Florida abortion clinic ordered to be shut down
PENSACOLA, Fla. – A Pensacola abortion clinic was ordered closed by the state of Florida after three women were hospitalized and required major medical intervention in the last nine months.
American Family Planning was the only operating abortion clinic on the Gulf Coast between New Orleans and Tallahassee.
Florida’s Agency for Healthcare Administration issued an emergency order late Friday to suspend the clinic’s operations until an administrative hearing can be held in Tallahassee.
The News Journal, a USA TODAY Network newspaper, was unable to reach a representative at American Family Planning for comment on Saturday.
The order details three cases where the doctor and staff at the clinic failed to report necessary hospitalizations of the three patients required within 10 days and failed to keep any record of the patients’ vital signs during the procedures.
In one procedure in August 2021, the patient had to be hospitalized and have parts of her colon removed, according to the emergency order.
In March, another woman started bleeding following an abortion and the clinic’s staff determined the woman needed to go to the hospital.

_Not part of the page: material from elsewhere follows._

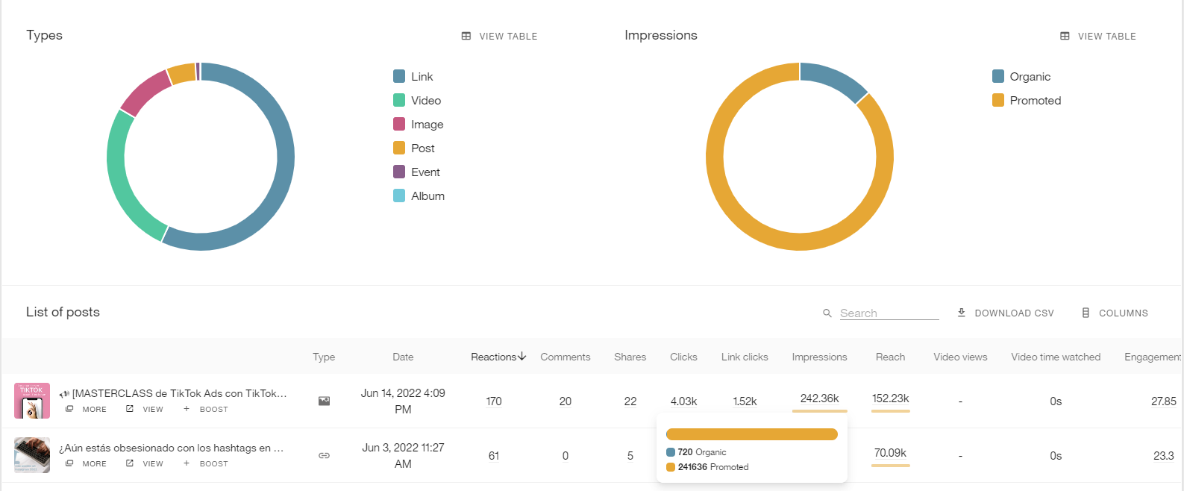Click the image type icon in Masterclass row
The width and height of the screenshot is (1184, 491).
(324, 401)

When Emergency Medical Services personnel arrived to transfer the woman to a local hospital, they documented “pools of blood on the floor,” the order said. The woman was cool to the touch, did not have a pulse detectable in her wrist and had extremely low blood pressure.
At the hospital, she had emergency surgery where a doctor found a “big hole on the left wall of the uterus and another on the right side” along with lacerations to her cervix, according to the emergency order. After surgery failed to save her uterus, the woman had to undergo a complete hysterectomy and received 10 pints of blood to
stabilize her.
In May, another woman arrived for an abortion, and after being administered drugs she was told to wait in her car despite regulations requiring her vital signs be monitored in an exam room, the order said. Her procedure was halted before it was complete after she received lacerations to her cervix and a possible rupture of her uterus.
The clinic staff told her and her spouse to go to a hospital in Mobile, Alabama, rather than a local hospital in Pensacola requested by the woman’s spouse and as required under the clinic’s license, according to ACHA’S emergency order. The clinic did not document the woman’s discharge, though her spouse was given discharge paperwork.
The woman’s spouse told ACHA that the staff of the clinic was unable to get a blood pressure reading from the woman. She was driven by her spouse to the hospital in Mobile, and when she arrived the hospital recorded that she had no blood pressure and her blood oxygen level was at 80%.
She was resuscitated at the hospital and had to have a blood transfusion to “replace egregious blood loss,” according to the ACHA’S emergency order.
The doctor at the clinic, who is not named in the report, “candidly” admitted to ACHA officials “that he is unfamiliar with (the clinic’s) policies and procedures” and that he relies on the clinic’s manager for direction. The manager holds no medical or clinical license, the order noted.